■ PROMPT: Return each entry unchanged.

* * *

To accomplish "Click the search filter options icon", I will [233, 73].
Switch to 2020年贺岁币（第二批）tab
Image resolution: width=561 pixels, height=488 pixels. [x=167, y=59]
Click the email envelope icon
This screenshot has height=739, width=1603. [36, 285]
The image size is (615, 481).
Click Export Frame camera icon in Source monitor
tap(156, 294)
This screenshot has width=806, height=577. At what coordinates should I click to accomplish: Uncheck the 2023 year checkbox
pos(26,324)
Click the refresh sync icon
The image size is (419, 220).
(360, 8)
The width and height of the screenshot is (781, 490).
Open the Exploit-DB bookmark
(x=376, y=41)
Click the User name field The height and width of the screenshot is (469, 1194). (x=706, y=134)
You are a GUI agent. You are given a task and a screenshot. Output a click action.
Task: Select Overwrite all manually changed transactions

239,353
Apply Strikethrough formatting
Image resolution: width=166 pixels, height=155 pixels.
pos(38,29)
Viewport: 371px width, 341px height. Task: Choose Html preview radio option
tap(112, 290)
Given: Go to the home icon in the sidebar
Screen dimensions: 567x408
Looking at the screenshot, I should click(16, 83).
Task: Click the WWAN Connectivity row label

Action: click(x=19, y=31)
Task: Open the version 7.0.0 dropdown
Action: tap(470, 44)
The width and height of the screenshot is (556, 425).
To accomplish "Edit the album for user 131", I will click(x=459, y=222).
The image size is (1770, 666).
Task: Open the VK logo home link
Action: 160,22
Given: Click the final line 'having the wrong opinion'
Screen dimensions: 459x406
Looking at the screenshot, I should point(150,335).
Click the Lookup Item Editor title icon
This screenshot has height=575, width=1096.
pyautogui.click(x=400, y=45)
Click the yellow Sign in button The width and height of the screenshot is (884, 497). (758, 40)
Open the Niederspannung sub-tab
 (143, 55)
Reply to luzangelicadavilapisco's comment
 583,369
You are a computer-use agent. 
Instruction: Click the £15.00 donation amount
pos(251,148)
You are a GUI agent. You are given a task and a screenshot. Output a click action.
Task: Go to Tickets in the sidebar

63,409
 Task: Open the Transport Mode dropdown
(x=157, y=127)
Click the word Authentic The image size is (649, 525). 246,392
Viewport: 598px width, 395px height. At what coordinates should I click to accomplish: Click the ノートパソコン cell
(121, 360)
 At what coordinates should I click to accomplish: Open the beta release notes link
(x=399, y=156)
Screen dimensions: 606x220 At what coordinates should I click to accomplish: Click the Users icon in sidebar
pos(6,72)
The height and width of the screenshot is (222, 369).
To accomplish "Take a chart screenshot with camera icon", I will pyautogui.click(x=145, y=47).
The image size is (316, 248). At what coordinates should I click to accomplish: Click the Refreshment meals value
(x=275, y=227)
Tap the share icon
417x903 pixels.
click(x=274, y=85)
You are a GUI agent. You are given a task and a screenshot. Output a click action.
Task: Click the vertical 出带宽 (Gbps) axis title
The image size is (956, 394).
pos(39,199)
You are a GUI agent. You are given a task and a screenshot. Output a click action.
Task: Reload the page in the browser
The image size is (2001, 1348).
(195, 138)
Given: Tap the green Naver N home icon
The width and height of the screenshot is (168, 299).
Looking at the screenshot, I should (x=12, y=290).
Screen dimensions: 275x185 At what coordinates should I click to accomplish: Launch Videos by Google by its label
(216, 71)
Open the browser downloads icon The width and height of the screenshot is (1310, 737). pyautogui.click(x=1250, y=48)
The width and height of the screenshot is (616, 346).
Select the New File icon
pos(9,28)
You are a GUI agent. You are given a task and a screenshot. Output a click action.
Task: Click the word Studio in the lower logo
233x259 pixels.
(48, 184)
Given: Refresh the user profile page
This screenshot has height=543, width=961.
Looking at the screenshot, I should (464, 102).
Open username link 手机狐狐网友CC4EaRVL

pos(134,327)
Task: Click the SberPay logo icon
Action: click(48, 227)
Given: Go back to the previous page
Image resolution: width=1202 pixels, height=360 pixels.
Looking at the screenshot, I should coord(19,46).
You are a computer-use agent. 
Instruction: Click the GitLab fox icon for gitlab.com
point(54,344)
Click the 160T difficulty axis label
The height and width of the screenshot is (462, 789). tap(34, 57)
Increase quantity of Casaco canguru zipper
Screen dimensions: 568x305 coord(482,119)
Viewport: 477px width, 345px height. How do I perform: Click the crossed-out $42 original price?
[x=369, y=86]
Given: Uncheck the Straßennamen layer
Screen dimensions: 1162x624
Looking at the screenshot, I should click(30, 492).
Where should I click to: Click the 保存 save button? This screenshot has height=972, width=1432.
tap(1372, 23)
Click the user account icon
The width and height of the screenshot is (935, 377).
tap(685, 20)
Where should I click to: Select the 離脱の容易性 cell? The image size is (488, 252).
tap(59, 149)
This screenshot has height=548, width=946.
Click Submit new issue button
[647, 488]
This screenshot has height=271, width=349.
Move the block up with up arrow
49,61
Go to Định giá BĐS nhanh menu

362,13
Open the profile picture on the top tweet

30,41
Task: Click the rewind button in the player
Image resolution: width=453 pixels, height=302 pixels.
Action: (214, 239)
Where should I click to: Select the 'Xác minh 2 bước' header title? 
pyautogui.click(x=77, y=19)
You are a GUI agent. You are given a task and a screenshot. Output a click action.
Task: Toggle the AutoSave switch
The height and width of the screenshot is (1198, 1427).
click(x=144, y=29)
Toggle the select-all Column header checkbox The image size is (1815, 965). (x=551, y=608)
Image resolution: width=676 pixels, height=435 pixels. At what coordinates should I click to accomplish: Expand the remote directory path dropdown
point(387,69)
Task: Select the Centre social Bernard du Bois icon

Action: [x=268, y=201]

* * *

■ RESULT:
To accomplish "Click the search filter options icon", I will [233, 73].
Switch to 2020年贺岁币（第二批）tab
Image resolution: width=561 pixels, height=488 pixels. [x=167, y=59]
Click the email envelope icon
This screenshot has height=739, width=1603. [36, 285]
The image size is (615, 481).
Click Export Frame camera icon in Source monitor
tap(156, 294)
This screenshot has width=806, height=577. At what coordinates should I click to accomplish: Uncheck the 2023 year checkbox
pos(26,324)
Click the refresh sync icon
The image size is (419, 220).
(360, 8)
The width and height of the screenshot is (781, 490).
Open the Exploit-DB bookmark
(x=376, y=41)
Click the User name field The height and width of the screenshot is (469, 1194). (x=706, y=134)
You are a GUI agent. You are given a task and a screenshot. Output a click action.
Task: Select Overwrite all manually changed transactions

239,353
Apply Strikethrough formatting
Image resolution: width=166 pixels, height=155 pixels.
pos(38,29)
Viewport: 371px width, 341px height. Task: Choose Html preview radio option
tap(112, 290)
Given: Go to the home icon in the sidebar
Screen dimensions: 567x408
Looking at the screenshot, I should click(16, 83).
Task: Click the WWAN Connectivity row label

Action: click(x=19, y=31)
Task: Open the version 7.0.0 dropdown
Action: tap(470, 44)
The width and height of the screenshot is (556, 425).
To accomplish "Edit the album for user 131", I will click(x=459, y=222).
The image size is (1770, 666).
Task: Open the VK logo home link
Action: 160,22
Given: Click the final line 'having the wrong opinion'
Screen dimensions: 459x406
Looking at the screenshot, I should point(150,335).
Click the Lookup Item Editor title icon
This screenshot has height=575, width=1096.
pyautogui.click(x=400, y=45)
Click the yellow Sign in button The width and height of the screenshot is (884, 497). (758, 40)
Open the Niederspannung sub-tab
 (143, 55)
Reply to luzangelicadavilapisco's comment
 583,369
You are a computer-use agent. 
Instruction: Click the £15.00 donation amount
pos(251,148)
You are a GUI agent. You are given a task and a screenshot. Output a click action.
Task: Go to Tickets in the sidebar

63,409
 Task: Open the Transport Mode dropdown
(x=157, y=127)
Click the word Authentic The image size is (649, 525). 246,392
Viewport: 598px width, 395px height. At what coordinates should I click to accomplish: Click the ノートパソコン cell
(121, 360)
 At what coordinates should I click to accomplish: Open the beta release notes link
(x=399, y=156)
Screen dimensions: 606x220 At what coordinates should I click to accomplish: Click the Users icon in sidebar
pos(6,72)
The height and width of the screenshot is (222, 369).
To accomplish "Take a chart screenshot with camera icon", I will pyautogui.click(x=145, y=47).
The image size is (316, 248). At what coordinates should I click to accomplish: Click the Refreshment meals value
(x=275, y=227)
Tap the share icon
417x903 pixels.
click(x=274, y=85)
You are a GUI agent. You are given a task and a screenshot. Output a click action.
Task: Click the vertical 出带宽 (Gbps) axis title
The image size is (956, 394).
pos(39,199)
You are a GUI agent. You are given a task and a screenshot. Output a click action.
Task: Reload the page in the browser
The image size is (2001, 1348).
(195, 138)
Given: Tap the green Naver N home icon
The width and height of the screenshot is (168, 299).
Looking at the screenshot, I should (x=12, y=290).
Screen dimensions: 275x185 At what coordinates should I click to accomplish: Launch Videos by Google by its label
(216, 71)
Open the browser downloads icon The width and height of the screenshot is (1310, 737). pyautogui.click(x=1250, y=48)
The width and height of the screenshot is (616, 346).
Select the New File icon
pos(9,28)
You are a GUI agent. You are given a task and a screenshot. Output a click action.
Task: Click the word Studio in the lower logo
233x259 pixels.
(48, 184)
Given: Refresh the user profile page
This screenshot has height=543, width=961.
Looking at the screenshot, I should (464, 102).
Open username link 手机狐狐网友CC4EaRVL

pos(134,327)
Task: Click the SberPay logo icon
Action: click(48, 227)
Given: Go back to the previous page
Image resolution: width=1202 pixels, height=360 pixels.
Looking at the screenshot, I should coord(19,46).
You are a computer-use agent. 
Instruction: Click the GitLab fox icon for gitlab.com
point(54,344)
Click the 160T difficulty axis label
The height and width of the screenshot is (462, 789). tap(34, 57)
Increase quantity of Casaco canguru zipper
Screen dimensions: 568x305 coord(482,119)
Viewport: 477px width, 345px height. How do I perform: Click the crossed-out $42 original price?
[x=369, y=86]
Given: Uncheck the Straßennamen layer
Screen dimensions: 1162x624
Looking at the screenshot, I should click(30, 492).
Where should I click to: Click the 保存 save button? This screenshot has height=972, width=1432.
tap(1372, 23)
Click the user account icon
The width and height of the screenshot is (935, 377).
tap(685, 20)
Where should I click to: Select the 離脱の容易性 cell? The image size is (488, 252).
tap(59, 149)
This screenshot has height=548, width=946.
Click Submit new issue button
[647, 488]
This screenshot has height=271, width=349.
Move the block up with up arrow
49,61
Go to Định giá BĐS nhanh menu

362,13
Open the profile picture on the top tweet

30,41
Task: Click the rewind button in the player
Image resolution: width=453 pixels, height=302 pixels.
Action: (214, 239)
Where should I click to: Select the 'Xác minh 2 bước' header title? 
pyautogui.click(x=77, y=19)
You are a GUI agent. You are given a task and a screenshot. Output a click action.
Task: Toggle the AutoSave switch
The height and width of the screenshot is (1198, 1427).
click(x=144, y=29)
Toggle the select-all Column header checkbox The image size is (1815, 965). (x=551, y=608)
Image resolution: width=676 pixels, height=435 pixels. At what coordinates should I click to accomplish: Expand the remote directory path dropdown
point(387,69)
Task: Select the Centre social Bernard du Bois icon

Action: [x=268, y=201]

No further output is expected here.